Discover our Islands
With its ‘big skies’, magical light, gentle pace of life, abundance of wildlife and numerous archaeological and historic sites, Orkney has lots to offer the visitor, whether for a short weekend break or longer stay. Whenever you choose to visit, Orkney will not disappoint.
In midsummer, you can walk amid the wildflowers and abundant birdlife or play golf at midnight; while in winter you may be lucky enough to witness the ‘Merry Dancers’ (Northern Lights) flickering myriad colours across the sky.
All year round, the spectacular landscapes change constantly with the light – an inspiration to artists, musicians, writers and poets for centuries.
With the Heart of Neolithic Orkney World Heritage site just a few miles away from the Foveran, you can explore the islands’ archaeological riches at your own pace. The majestic and intriguing Ring of Brodgar stone circle, the Neolithic village of Skara Brae and many other archaeological sites on the West Mainland are within easy reach. During the summer months, archaeological digs are under way at several important sites, including the Ness of Brodgar, which can be seen from a viewing platform. Further afield, there are digs at the Links of Noltland, Wyre and at Windwick in South Ronaldsay.

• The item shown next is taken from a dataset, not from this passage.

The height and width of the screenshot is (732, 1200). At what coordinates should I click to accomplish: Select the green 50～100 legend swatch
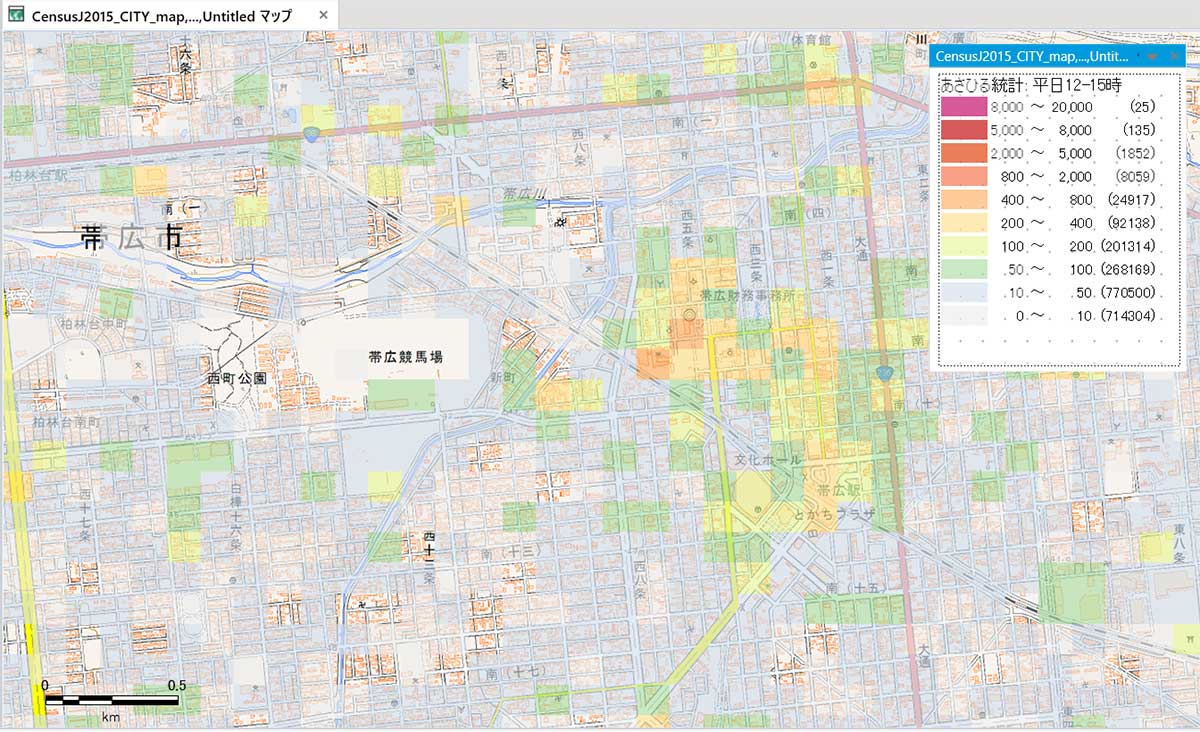(960, 269)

Wildlife is abundant, and not just in summer. Seals can be seen basking on rocks and shores, and you may see otters, porpoises or even whales around Orkney’s 800km of coastline.
Many people come for the birds – from acrobatic Arctic terns and skuas to magnificent hen harriers and short-eared owls, often seen quartering fields and moorland on late summer evenings in search of Orkney voles.
There are a number of excellent wildlife locations close to the Foveran, including one of the RSPB’s 13 Orkney nature reserves at Hobbister (close to where the peat for Highland Park whisky is extracted) and just beyond is stunning Waukmill Bay.
Arts & Crafts
For those with an interest in locally made wares, there are a host of art galleries and craft shops and workshops to visit. Leila Thomson, whose tapestry is displayed in the Foveran restaurant, has the excellent Hoxa Tapestry Gallery, while you can visit her sister Sheila Fleet’s jewellery workshop in Tankerness and see pieces being hand-made and enamelled.
There is a Craft Trail highlighting places to visit and buy crafts made in Orkney, in addition to the specialist shops in Kirkwall and Stromness.
If you’re interested in contemporary art, then the Pier Arts Centre in Stromness is a must, with its collection of modern British art and frequent temporary exhibitions. The museums in Stromness and Kirkwall also have collections of paintings by local artists such as Stanley Cursiter, among the fascinating local heritage displays.